Exercise description
Copy out the composition notes below word for word, in full.

Excerpt
He proposed that all stories can be mapped on to graphs with a horizontal axis of time and a vertical axis of good and ill fortune. It was rejected because Vonnegut claimed it was “so simple and looked like so much fun.” The graphing of certain parameters of a story was influential in my writing of the piece. This piece loosely takes on Vonnegut's "Cinderella/New Testament" shape.
performed here by Angela Bae, Julianne Oh, Lauren Ross, and Ben Lanners and read later by the Arditti quartet
I began using graphic notation much more after this.
a short video of Vonnegut talking about it here
a nice infographic here
a different sort of ending here
a setting of sappho's poetry for chamber ensemble and soprano
excerpt from "iv. night", sung by Olivia Lerwick, conducted by Molly Turner:
Virgins will all night long sing
of the love between you and your bride
in her violet robe.
Wake and call out young men
of your age,
and tonight we shall sleep less than
the bright-voiced nightingale.
If we imagine the history of art as some kind of Darwinian survival game, Sappho’s poetry stands out as a genetic miracle. Almost no whole organism has survived. Instead, we have a couple dozen pages worth of fragments. Still, that’s extraordinary for a couple thousand years.
Sappho’s poetry has already gone through a natural process of fragmenting (physically through the ripping of pages) and has been re-interpreted over time by way of numerous translations. What we’re left with is an obscured version of the original.
In studying composition we often talk about developing, fragmenting, and expanding ideas. So, rather than obsess over the original-Protozoan-text, we can take this time-shaped art and welcome the work into the 21st century, home of the ambiguous and the modified.

(Collected data entries)
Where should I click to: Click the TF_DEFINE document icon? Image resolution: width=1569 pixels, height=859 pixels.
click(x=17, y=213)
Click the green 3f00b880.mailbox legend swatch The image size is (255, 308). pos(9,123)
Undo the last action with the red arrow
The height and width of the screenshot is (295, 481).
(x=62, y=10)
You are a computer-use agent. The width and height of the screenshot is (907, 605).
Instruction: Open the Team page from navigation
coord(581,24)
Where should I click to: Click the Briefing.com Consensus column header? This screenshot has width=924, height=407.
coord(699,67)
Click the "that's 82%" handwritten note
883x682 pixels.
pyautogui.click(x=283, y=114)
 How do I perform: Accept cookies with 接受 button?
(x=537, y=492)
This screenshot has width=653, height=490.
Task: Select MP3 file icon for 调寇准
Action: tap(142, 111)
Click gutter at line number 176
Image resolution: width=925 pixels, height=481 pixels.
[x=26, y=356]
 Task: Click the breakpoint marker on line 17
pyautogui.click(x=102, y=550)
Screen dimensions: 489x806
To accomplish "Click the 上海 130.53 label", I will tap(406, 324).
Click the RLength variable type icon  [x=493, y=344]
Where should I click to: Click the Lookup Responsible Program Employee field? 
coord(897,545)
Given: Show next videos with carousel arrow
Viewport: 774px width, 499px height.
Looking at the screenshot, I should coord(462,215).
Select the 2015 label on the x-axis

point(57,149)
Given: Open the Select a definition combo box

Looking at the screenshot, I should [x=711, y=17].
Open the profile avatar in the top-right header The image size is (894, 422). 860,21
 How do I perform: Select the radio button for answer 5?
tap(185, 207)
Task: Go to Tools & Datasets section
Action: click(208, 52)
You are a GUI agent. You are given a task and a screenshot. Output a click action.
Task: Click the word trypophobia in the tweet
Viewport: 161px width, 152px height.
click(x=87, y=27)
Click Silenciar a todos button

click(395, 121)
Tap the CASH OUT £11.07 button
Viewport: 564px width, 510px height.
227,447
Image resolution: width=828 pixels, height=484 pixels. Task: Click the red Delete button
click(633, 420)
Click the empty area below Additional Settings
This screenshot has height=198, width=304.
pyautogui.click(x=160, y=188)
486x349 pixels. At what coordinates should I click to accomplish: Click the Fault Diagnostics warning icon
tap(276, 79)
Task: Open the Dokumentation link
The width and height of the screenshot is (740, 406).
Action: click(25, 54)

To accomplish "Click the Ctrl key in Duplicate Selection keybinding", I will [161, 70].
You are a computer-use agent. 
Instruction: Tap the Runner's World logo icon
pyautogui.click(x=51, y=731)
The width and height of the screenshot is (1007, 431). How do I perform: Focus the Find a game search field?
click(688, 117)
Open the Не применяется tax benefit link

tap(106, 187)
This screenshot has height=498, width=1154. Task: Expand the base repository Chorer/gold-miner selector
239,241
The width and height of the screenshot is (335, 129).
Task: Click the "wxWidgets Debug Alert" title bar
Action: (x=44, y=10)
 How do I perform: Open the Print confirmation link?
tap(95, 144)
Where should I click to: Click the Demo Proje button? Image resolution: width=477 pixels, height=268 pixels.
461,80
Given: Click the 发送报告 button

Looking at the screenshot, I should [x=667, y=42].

Output
He proposed that all stories can be mapped on to graphs with a horizontal axis of time and a vertical axis of good and ill fortune. It was rejected because Vonnegut claimed it was “so simple and looked like so much fun.” The graphing of certain parameters of a story was influential in my writing of the piece. This piece loosely takes on Vonnegut's "Cinderella/New Testament" shape.
performed here by Angela Bae, Julianne Oh, Lauren Ross, and Ben Lanners and read later by the Arditti quartet
I began using graphic notation much more after this.
a short video of Vonnegut talking about it here
a nice infographic here
a different sort of ending here
a setting of sappho's poetry for chamber ensemble and soprano
excerpt from "iv. night", sung by Olivia Lerwick, conducted by Molly Turner:
Virgins will all night long sing
of the love between you and your bride
in her violet robe.
Wake and call out young men
of your age,
and tonight we shall sleep less than
the bright-voiced nightingale.
If we imagine the history of art as some kind of Darwinian survival game, Sappho’s poetry stands out as a genetic miracle. Almost no whole organism has survived. Instead, we have a couple dozen pages worth of fragments. Still, that’s extraordinary for a couple thousand years.
Sappho’s poetry has already gone through a natural process of fragmenting (physically through the ripping of pages) and has been re-interpreted over time by way of numerous translations. What we’re left with is an obscured version of the original.
In studying composition we often talk about developing, fragmenting, and expanding ideas. So, rather than obsess over the original-Protozoan-text, we can take this time-shaped art and welcome the work into the 21st century, home of the ambiguous and the modified.